Actually, as a private company (not state-owned media), a newspaper can refuse to publish letters, columns, ads, etc., if they don’t meet its standards. If the government was doing it, that would be something else entirely.
And no, your freedom of the press is not being violated. We in the mainstream media have freedom of the press; the public, which includes regular citizens, cable television, talk radio, and bloggers, have freedom of speech. (But wait … I’m in the mainstream media and a blogger … oooh …)
In Miami Herald v. Tornillo in 1974, the U.S. Supreme Court ruled that a newspaper was not obligated to provide equal space to political candidates responding to editorial commentary, and overturned the Florida law that mandated it. The unanimous decision written by Justice William Brennan ruled that the state law compelling equal space was an “intrusion into the function of editors. A newspaper is more than a passive receptacle or conduit for news, comment, and advertising. The choice of material to go into a newspaper, and the decisions made as to limitations on the size and content of the paper, and treatment of public issues and public officials—whether fair or unfair—constitute the exercise of editorial control and judgment.”
So we get to do our jobs (yea)! Hey, editors gotta edit.
I can say whatever I want, thanks to the First Amendment. Why would you even dare to keep me from getting my message out?
Uhhh … not really.
Like all amendments, there are limits to what you can do; libel (written), slander (spoken), and “fighting words” are just a few examples of expression not protected by the First Amendment. It’s true that you can say just about anything, but if it’s false or inciteful (as opposed to insightful), you wouldn’t be protected from the consequences of saying it. And in this litigious society, not just you but the media that repeated it could be sued.
And we don’t have much love for lawsuits.
But newspapers have even more freedom, right?
In some ways, the press does have more protection under the First Amendment, but also more responsibilities, one of which is to prevent libel being printed.

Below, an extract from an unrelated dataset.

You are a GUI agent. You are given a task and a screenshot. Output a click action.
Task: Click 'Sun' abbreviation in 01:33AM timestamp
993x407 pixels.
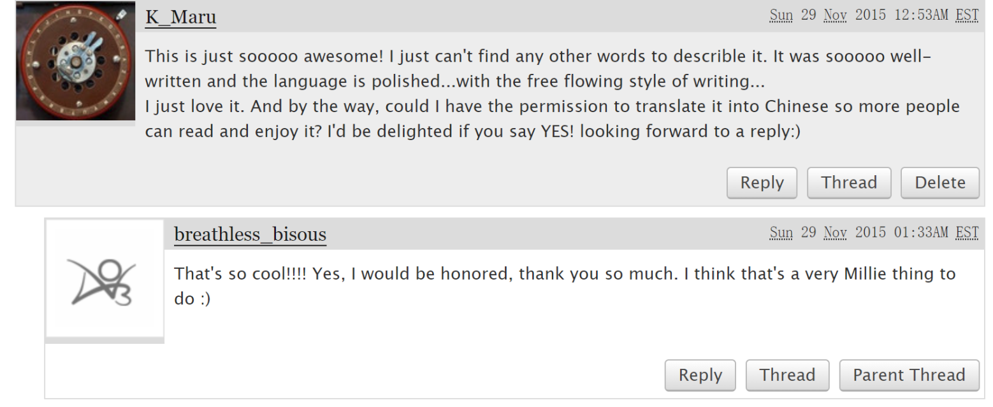tap(781, 232)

But hey, if you just really want to libel someone (because you’re bored, crazy, whatever), make sure you pick the right person. In libel suits, public-figure plaintiffs have a higher burden of proof, most often centering around the intent of the writer/editor/publisher—whether it was done with knowledge the information was false, if there was malice, etc. Private individuals mostly just have to prove the published information isn’t true.
So if you call your neighbor a doody-head in public, you should have a good lawyer on speed-dial. While you’re at it, scrounge up a thesaurus or a Shakespeare compendium because you clearly need better insults.
You must print what I wrote about a letter-writer who’s married to someone I don’t like. My lawyer told me that since she wrote a letter, she’s a public figure!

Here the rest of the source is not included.